19 de janeiro, aniversário de Augusto Comte, o fundador da Religião da Humanidade


No dia 19 de janeiro comemora-se o aniversário de nascimento de Augusto Comte (1798-1857), o fundador da Sociologia, da Moral Positiva, da História das Ciências e, mais importante que isso, da Religião da Humanidade.

Busto de Augusto Comte em frente à Universidade Sorbonne, em Paris.
Abaixo do nome está escrito "Merci par tout!" ("Obrigado por tudo!").

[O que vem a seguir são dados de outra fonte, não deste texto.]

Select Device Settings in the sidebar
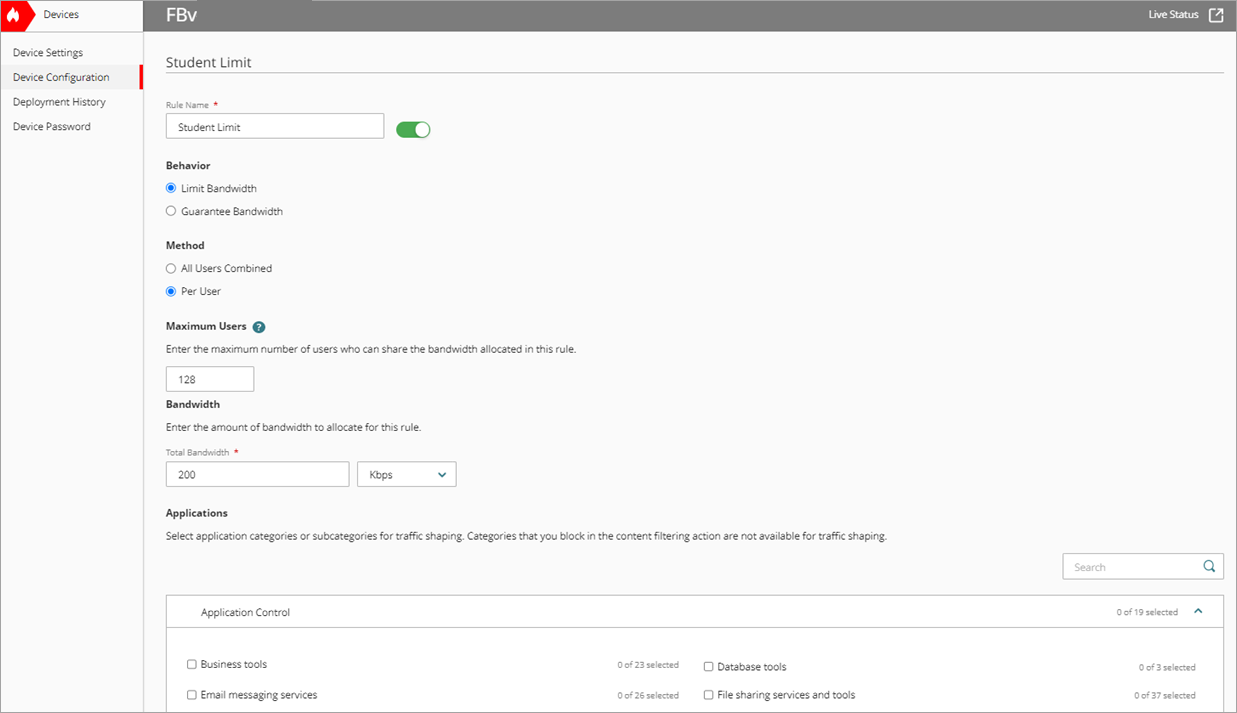 click(47, 52)
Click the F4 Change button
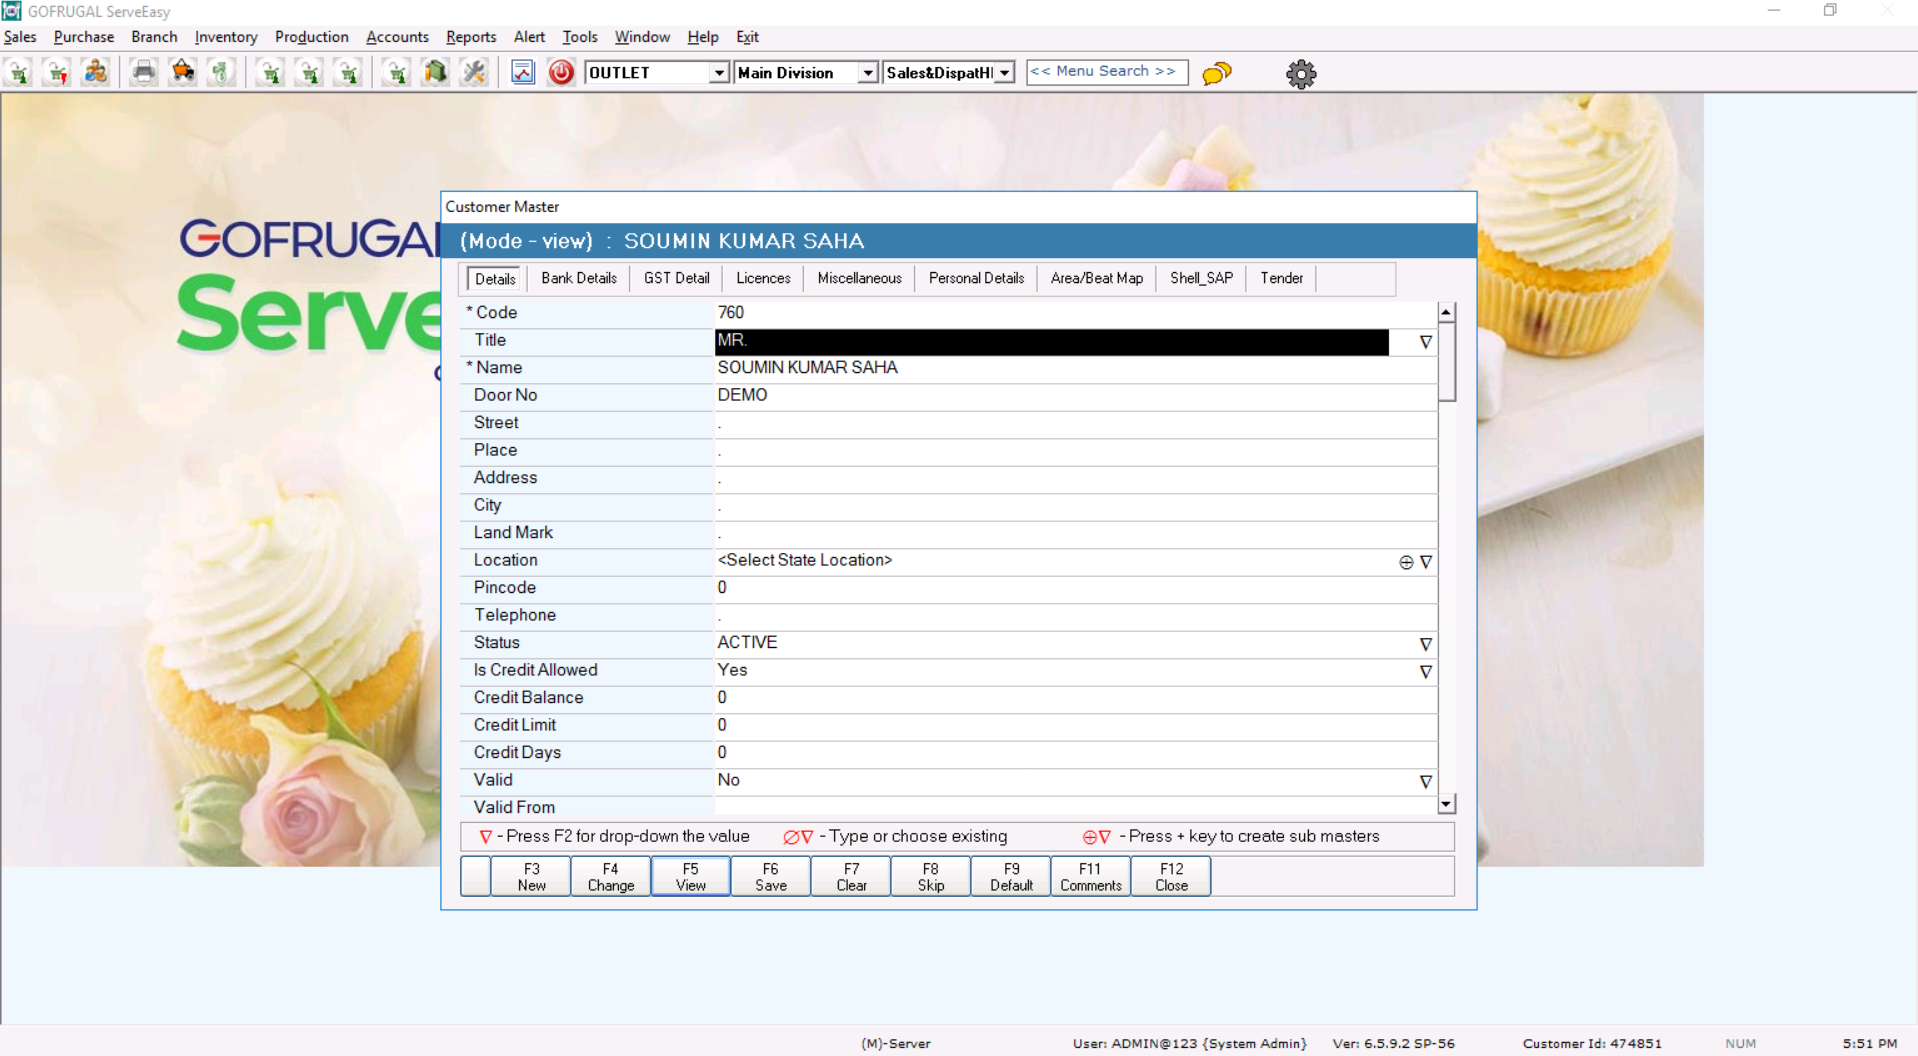 [610, 877]
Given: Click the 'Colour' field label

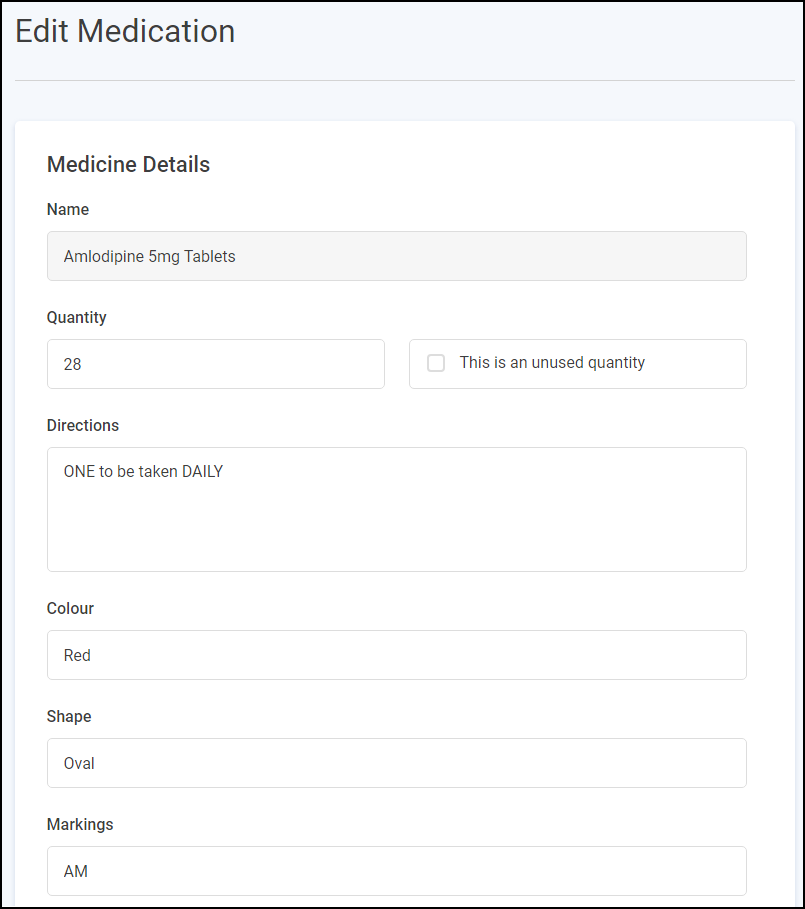Looking at the screenshot, I should pyautogui.click(x=70, y=609).
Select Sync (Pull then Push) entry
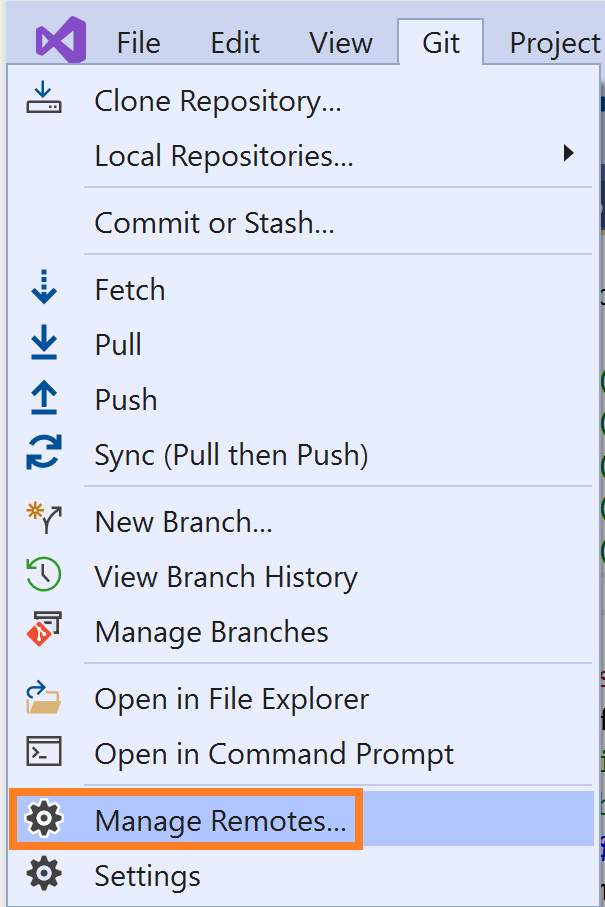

A Religião da Humanidade, ou simplesmente “Positivismo”, é uma religião humana e humanista, que busca harmonizar as várias facetas da natureza humana, entendendo que essa natureza compõe-se de três elementos – os sentimentos, a inteligência e a ação prática –; esses elementos, por sua vez, atuam tanto nos indivíduos quanto na vida coletiva. Assim, os seres humanos são sempre motivados pelos sentimentos, que podem ser altruístas ou egoístas; para viverem, devem conhecer a realidade que os cerca e, a partir disso, agem nas sociedades.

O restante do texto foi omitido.